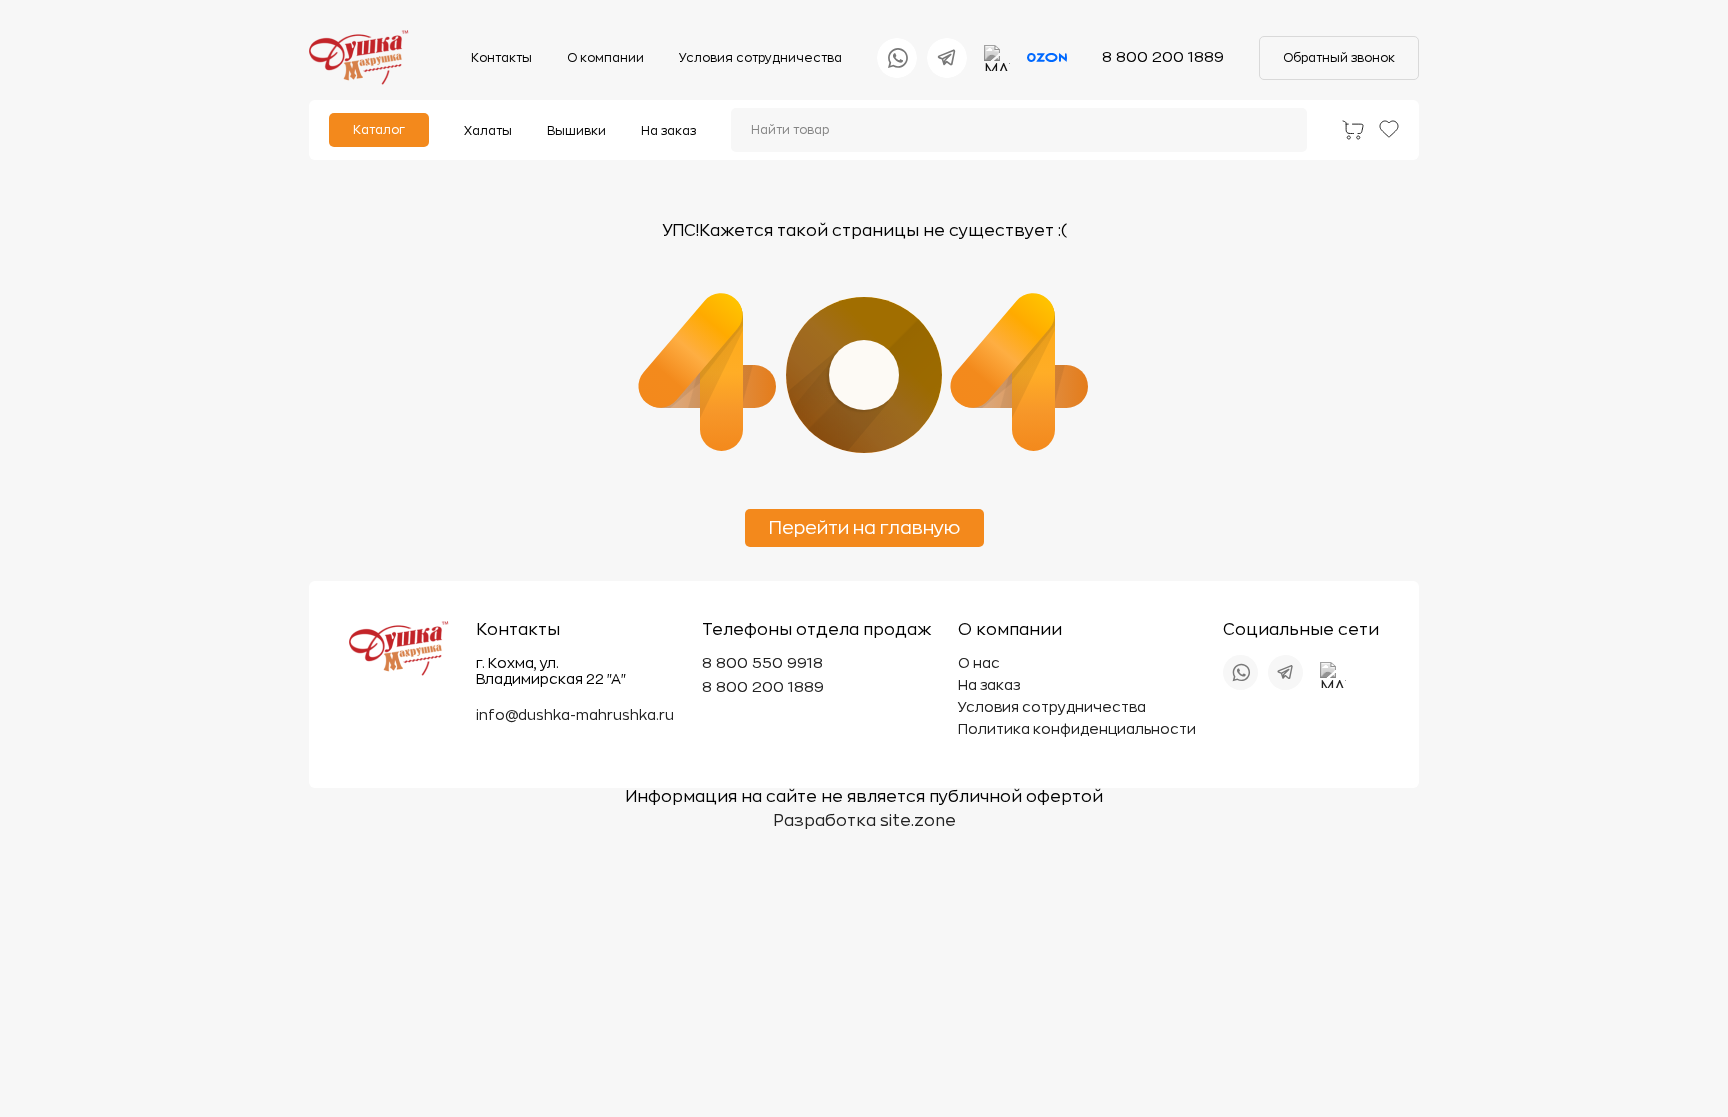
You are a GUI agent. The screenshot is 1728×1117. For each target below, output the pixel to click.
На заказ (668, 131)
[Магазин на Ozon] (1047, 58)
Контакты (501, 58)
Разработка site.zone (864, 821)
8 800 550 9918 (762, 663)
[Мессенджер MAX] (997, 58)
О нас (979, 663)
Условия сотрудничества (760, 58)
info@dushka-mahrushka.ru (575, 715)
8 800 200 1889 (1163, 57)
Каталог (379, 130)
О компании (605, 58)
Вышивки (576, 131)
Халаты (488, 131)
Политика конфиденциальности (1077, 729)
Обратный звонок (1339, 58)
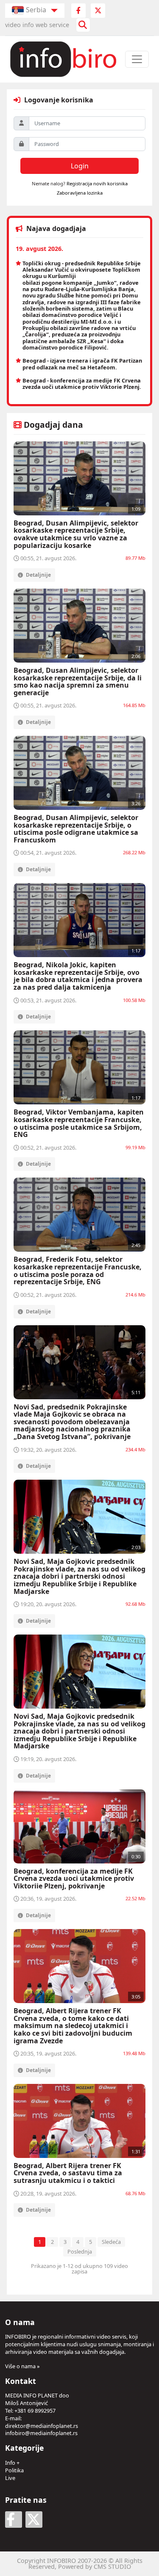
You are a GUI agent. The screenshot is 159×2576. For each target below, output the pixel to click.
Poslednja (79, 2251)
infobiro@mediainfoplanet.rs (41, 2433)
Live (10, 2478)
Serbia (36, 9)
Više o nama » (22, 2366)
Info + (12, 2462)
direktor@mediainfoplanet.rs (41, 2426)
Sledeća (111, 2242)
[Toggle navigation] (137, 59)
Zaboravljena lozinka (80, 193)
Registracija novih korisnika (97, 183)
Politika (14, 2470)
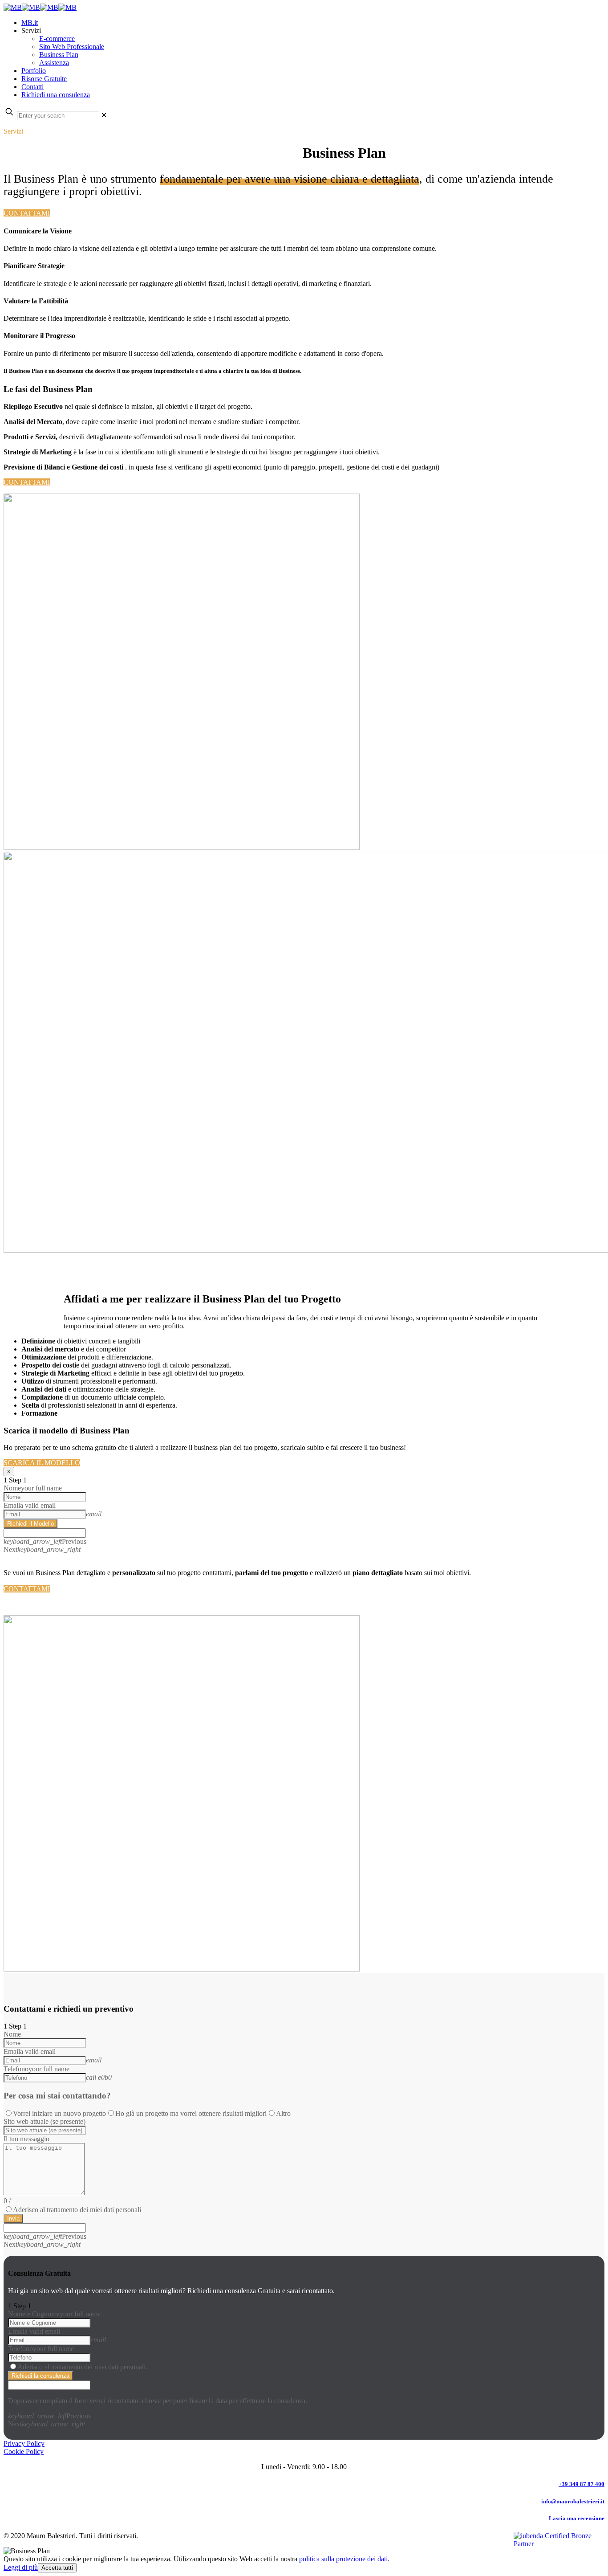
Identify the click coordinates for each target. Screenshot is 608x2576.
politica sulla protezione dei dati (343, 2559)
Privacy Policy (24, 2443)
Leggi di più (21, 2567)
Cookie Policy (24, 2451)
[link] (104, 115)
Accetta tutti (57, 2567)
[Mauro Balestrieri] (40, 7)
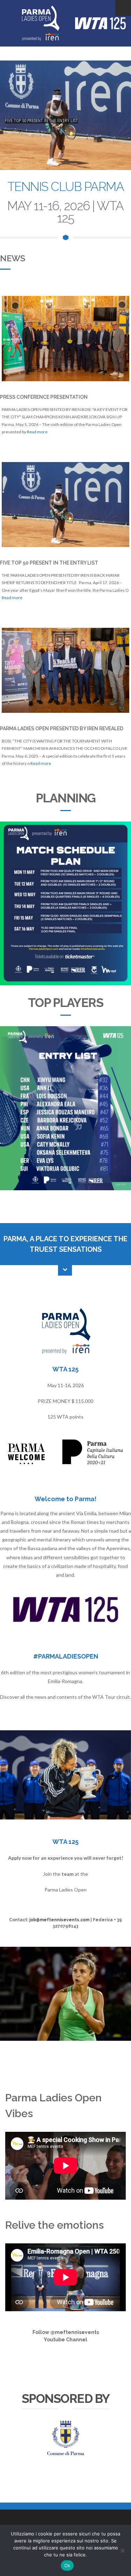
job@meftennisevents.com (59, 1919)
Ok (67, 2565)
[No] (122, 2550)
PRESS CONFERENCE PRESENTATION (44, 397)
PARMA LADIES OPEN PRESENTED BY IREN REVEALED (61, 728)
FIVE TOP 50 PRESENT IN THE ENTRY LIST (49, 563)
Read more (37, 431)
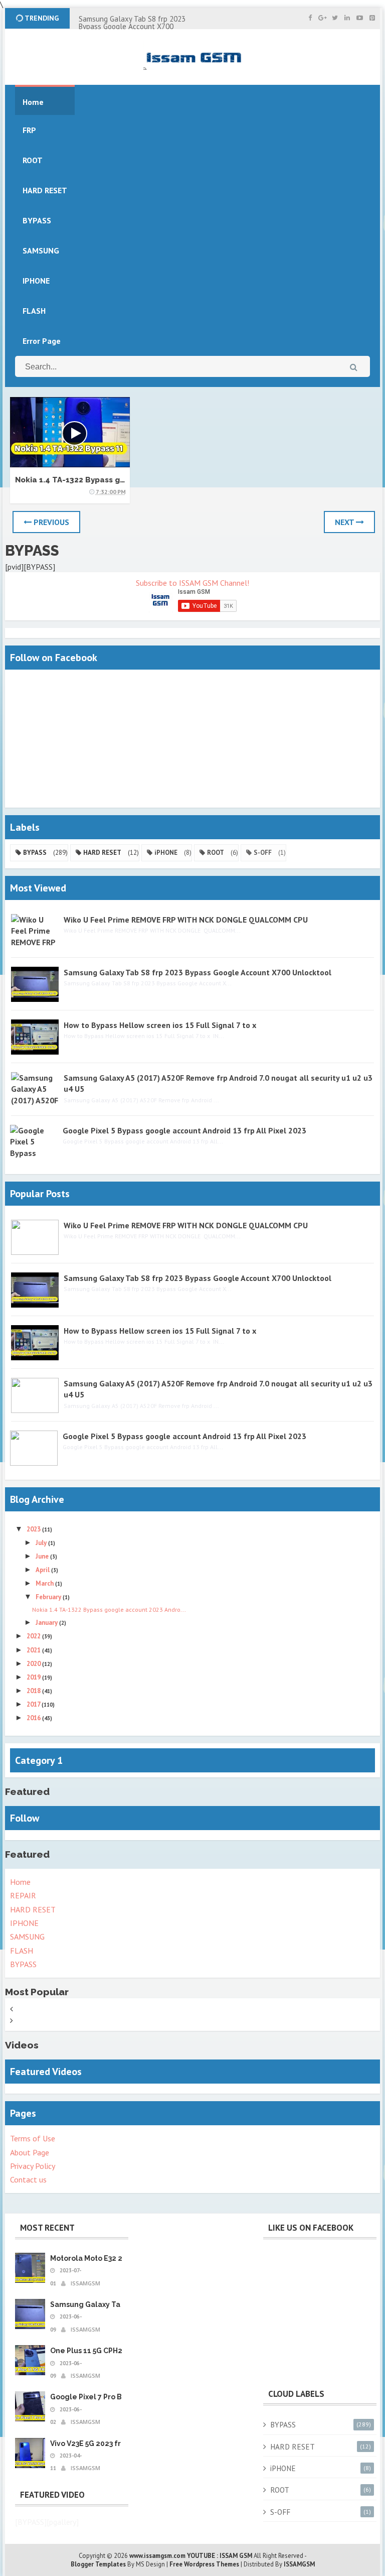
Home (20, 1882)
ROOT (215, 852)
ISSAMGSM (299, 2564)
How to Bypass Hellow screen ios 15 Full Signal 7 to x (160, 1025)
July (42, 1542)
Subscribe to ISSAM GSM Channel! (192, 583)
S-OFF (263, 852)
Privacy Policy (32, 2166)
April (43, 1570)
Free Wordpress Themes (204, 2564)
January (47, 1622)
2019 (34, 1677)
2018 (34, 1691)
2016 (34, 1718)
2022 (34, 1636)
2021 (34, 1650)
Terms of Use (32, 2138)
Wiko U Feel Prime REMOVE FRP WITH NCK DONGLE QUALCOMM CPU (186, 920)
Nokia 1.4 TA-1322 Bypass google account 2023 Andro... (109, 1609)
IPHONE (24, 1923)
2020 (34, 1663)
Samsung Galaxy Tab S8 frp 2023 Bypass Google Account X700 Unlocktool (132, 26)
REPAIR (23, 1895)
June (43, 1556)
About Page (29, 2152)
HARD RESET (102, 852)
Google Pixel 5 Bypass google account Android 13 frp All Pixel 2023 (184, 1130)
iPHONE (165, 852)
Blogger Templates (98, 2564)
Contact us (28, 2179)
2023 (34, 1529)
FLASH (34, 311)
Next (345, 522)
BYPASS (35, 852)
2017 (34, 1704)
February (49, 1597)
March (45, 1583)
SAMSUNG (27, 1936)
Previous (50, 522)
★ ★ ★ ★
Pull out all lines from the entries above in which the word "target" appears.

▸ EXERCISE OUTPUT
You are a GUI agent. The screenshot is 1728×1117. For each target below, output the pixel to click.
You are a GUI agent. The screenshot is 159×2576. For each target below, output the pixel to click.
Identify the click coordinates for each target. Screenshot is 608x2576.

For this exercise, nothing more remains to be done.